I used to work merch for Pigface and Dope back in the day and they had elaborate setups. I can definitely do the same with mascot gear.
- Work alongside the Mascot Coordinator to oversee a successful partnership between the White Sox and independent event organizations.
I assume this is similar to Sluggerr’s handler in KC. I’ve done some research on that and I’m definitely the guy for the job.
- Act as the on-site liaison at Southpaw’s activations.
On-site liaison, I dig. If there is one thing I am good at, it’s scoring you whatever you need. Just no meth, we don’t need Southpaw’s fur getting all patchy and shit.
- Speak to guests and fans for Southpaw during in-game visits and appearances.
I love talking with people, especially after a solid 6-10 Modelo tall boys. I mean, I already do this at a majority of Southpaw’s appearances.
- Be in suit for appearances as seen fit by the Mascot Coordinator.
I have what Sir Mix A Lot would call a juicy double, but if I can squeeze it into those tight uniform pants I’ll definitely throw on the big green head too.
- College degree in Marketing, Performing Arts, or other related field.
Surprisingly I have a college degree.
- Effective communication skills, both oral and written.
Are you reading this shit? Yeah, pretty obvious I got skillz.
- 1 year game presentation or performance experience in dance; performance or acting training is highly preferred.
- Due to costume restrictions, ideal height range is 5’8″ to 6’0″.
5’9″ but Husky sized pants
- Strong organizational skills; must be able to multi-task.
Quadruple fisting is no problem
- Previous mascot experience in college or another professional capacity.
I have no mascot experience, but this is a ridiculous request since you don’t require experience to manage the actual team.
- Must have strong interpersonal skill with the ability to work with multiple departments and initiatives
I’ve yet to be kicked out of a Sox game despite extreme intoxication, so yeah, I’ve worked with most departments in the org without incident.
- Must be comfortable speaking in public as an emcee with ability to be spontaneous when interacting with a crowd.
Happy to spread the gospel according to Chorizy
- Event management experience is preferred
I assume you’ve already heard about the FromThe108/SoxOn35th tailgates.
- Must be available to work nights and/or weekends as dictated by the game/event schedule
I’m already at the games. As long as drinking and occasionally passing out is cool.

=== What to work on ===
[1] From the mascot job text, list every line of the posting that begins with the word "Must".
[2] Copy the entries verbatim, from the line containing "What do you see at coordinates (12, 192)" up to and including the last line of the entries.
The mascot job text and the entries that follow have no connection to each other.

=== Source material ===

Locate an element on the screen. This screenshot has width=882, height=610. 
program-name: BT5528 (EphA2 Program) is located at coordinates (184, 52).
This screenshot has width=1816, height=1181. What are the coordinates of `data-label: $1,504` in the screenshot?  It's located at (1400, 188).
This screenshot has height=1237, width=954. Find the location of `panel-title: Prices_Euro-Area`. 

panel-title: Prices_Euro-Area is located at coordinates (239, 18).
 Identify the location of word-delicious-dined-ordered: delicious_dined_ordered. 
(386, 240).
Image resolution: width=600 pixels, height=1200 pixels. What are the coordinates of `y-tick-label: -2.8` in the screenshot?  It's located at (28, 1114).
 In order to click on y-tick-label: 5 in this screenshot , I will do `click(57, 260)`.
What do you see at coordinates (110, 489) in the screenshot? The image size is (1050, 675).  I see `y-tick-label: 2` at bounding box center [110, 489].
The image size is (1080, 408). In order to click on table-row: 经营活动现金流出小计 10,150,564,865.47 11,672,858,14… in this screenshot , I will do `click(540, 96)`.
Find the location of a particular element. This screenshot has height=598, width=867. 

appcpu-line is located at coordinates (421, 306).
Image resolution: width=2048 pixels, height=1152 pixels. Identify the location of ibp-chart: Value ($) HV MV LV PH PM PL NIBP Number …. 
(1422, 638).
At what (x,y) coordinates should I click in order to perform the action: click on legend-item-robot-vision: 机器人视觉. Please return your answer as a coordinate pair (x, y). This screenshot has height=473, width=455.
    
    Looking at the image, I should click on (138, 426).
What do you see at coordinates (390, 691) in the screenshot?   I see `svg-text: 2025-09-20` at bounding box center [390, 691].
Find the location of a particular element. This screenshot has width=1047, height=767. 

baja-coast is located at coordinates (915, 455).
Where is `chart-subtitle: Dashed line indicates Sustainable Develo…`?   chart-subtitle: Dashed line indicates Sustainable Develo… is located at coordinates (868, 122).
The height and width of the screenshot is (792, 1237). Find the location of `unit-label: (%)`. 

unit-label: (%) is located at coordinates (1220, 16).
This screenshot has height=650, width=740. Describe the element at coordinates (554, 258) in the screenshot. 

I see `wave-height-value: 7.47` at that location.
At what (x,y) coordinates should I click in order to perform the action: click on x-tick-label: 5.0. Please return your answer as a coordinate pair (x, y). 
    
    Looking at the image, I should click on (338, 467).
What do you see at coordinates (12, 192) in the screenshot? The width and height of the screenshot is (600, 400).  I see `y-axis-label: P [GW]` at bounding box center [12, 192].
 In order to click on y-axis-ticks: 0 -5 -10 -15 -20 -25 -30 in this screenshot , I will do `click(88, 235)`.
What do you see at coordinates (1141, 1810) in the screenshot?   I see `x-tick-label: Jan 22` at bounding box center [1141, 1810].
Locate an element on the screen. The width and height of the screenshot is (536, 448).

=== Task responses ===
[1]
- Must have strong interpersonal skill with the ability to work with multiple departments and initiatives
- Must be comfortable speaking in public as an emcee with ability to be spontaneous when interacting with a crowd.
- Must be available to work nights and/or weekends as dictated by the game/event schedule

[2]
What do you see at coordinates (12, 192) in the screenshot? The width and height of the screenshot is (600, 400).  I see `y-axis-label: P [GW]` at bounding box center [12, 192].
 In order to click on y-axis-ticks: 0 -5 -10 -15 -20 -25 -30 in this screenshot , I will do `click(88, 235)`.
What do you see at coordinates (1141, 1810) in the screenshot?   I see `x-tick-label: Jan 22` at bounding box center [1141, 1810].
Locate an element on the screen. The width and height of the screenshot is (536, 448).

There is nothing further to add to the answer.